Essential fatty acids are required by both humans and animals because the body requires them for good health but cannot produce them for itself. There are many different types of essential fatty acids with almost unpronounceable names such as alpha-linolenic acid – [ALA] [omega 3] and linoleic acid – [LA] [omega 6].

Omega 3 fatty acids [ALA, EPA & DHA] are the most important of the Vitamin F group since they suppress inflammation which is the cause of so many of the degenerative diseases that plaque us.

It is thought that insufficient EFA or the wrong balance of EFA could be a factor in a number of illnesses such as osteoporosis, heart disease, depression and also dementia.

Good natural sources of EFA are fish, shellfish, flaxseed, sunflower seeds, leafy vegetables and walnuts. For a long time Cod Liver Oil was considered an adequate source of vitamin F however when compared to Salmon, Mackerel, Herring, Anchovy and Sardines it comes up very short as Cod is predominately a low fat fish. For comparison purposes a 4 ounce piece of Salmon contains 3,600 mgs of Omega -3 fatty acids whilst the same amount of Cod contains only 300 mgs. Of more recent years Krill has become a preferred source of Omega-3 however some of the claims made by the producers have been questioned by leading nutritional scientists. Many at the claims are based on the alleged ability of Krill oil to prevent and even reverse heart disease. The scientific evidence indicates that it is DHA that has an effect on heart disease and that this is present in all fish oil and not just in Krill. Furthermore it apparently costs more to distil DHA from Krill oil than it does from other fish oils.
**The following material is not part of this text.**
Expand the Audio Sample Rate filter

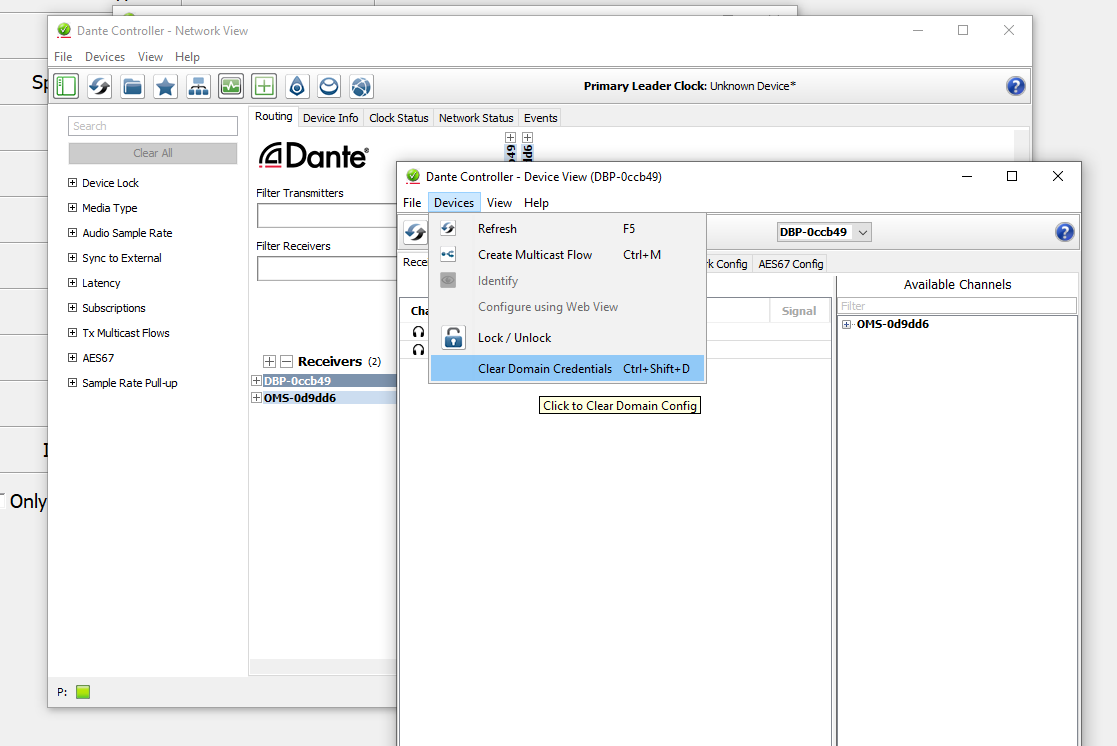click(72, 233)
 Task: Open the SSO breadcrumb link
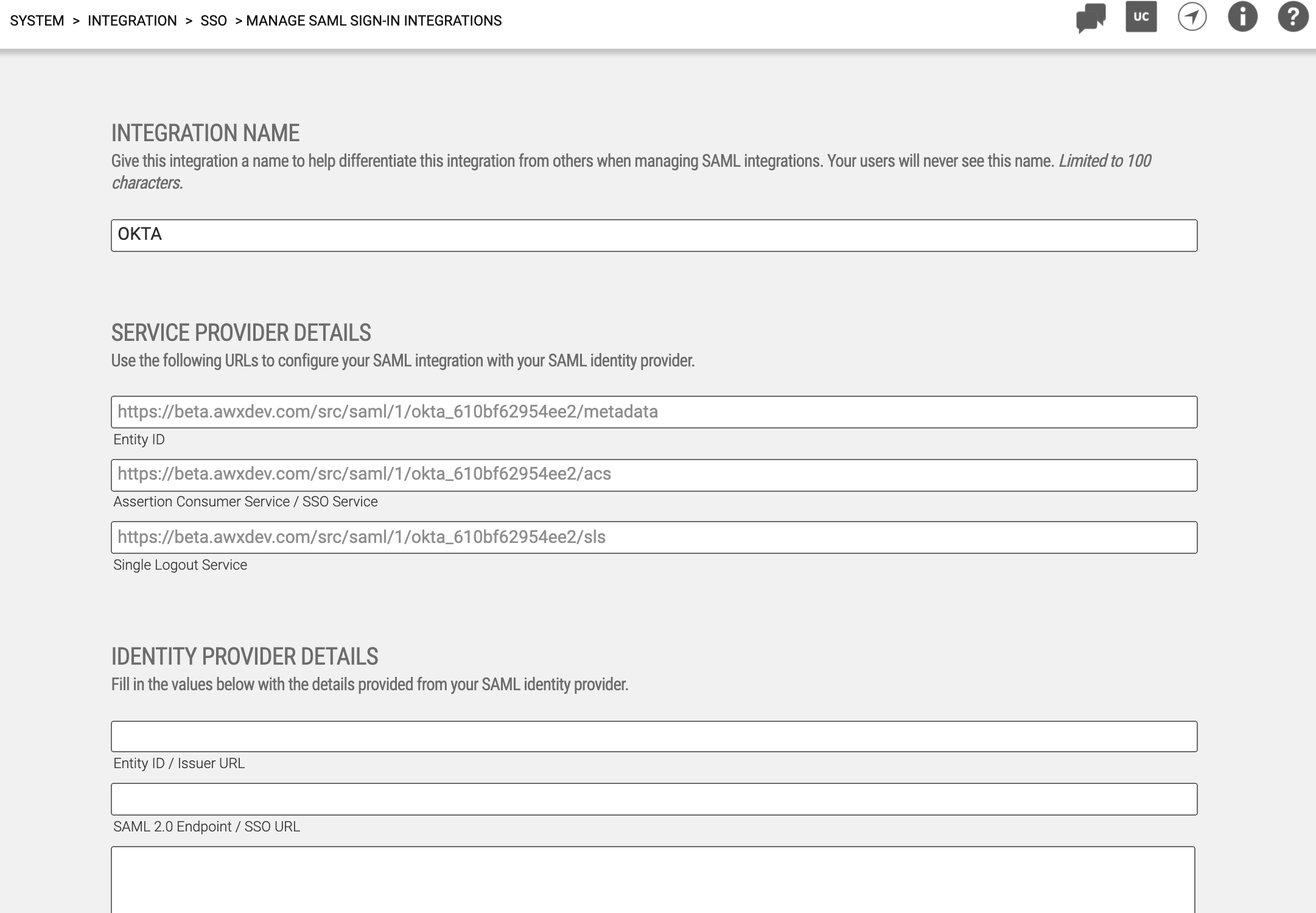[214, 21]
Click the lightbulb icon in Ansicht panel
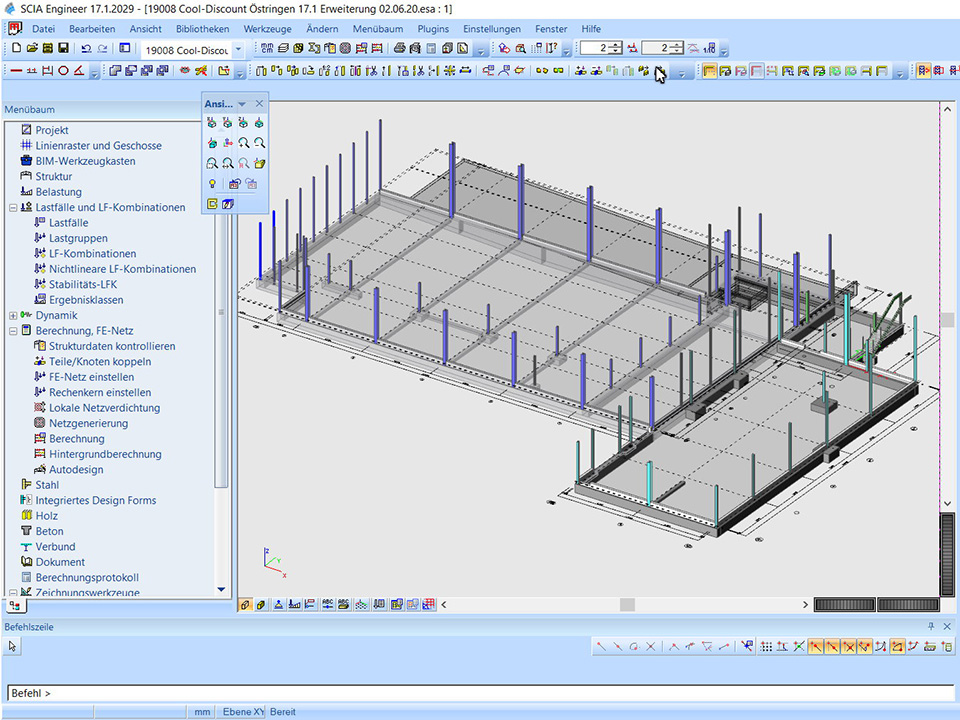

Irrespective of the source any supplement should provide a predominance of EPA over DHA in the ratio of 3:1. In addition they should always be taken with food as this provides the greatest bioavailability.

There are a couple of groups that do need to beware about the consumption of Vitamin F supplements. Pregnant women should avoid plant oils such as Borage and Primrose as they have been found to on occasion induce labor. Also, Omega-6 should not be used by those who suffer epilepsy as it has been shown to induce seizures.

Finally as a curious piece of trivia it has been discovered that there is an animal that contains an alarming high level of Vitamin F in its body and it is this high level that is believed to enable it to live for so long in harsh climates. The animal can survive without food for up to a year, grow to an incredible size and live a very long life and it is the Rattlesnake! One has been recorded as being 21 feet 6 inches long, with a body of 18 inches round and an estimated age of 114 years old. So even if you live in a desert miles from any sea fish you can still get on ample supply of Vitamin F.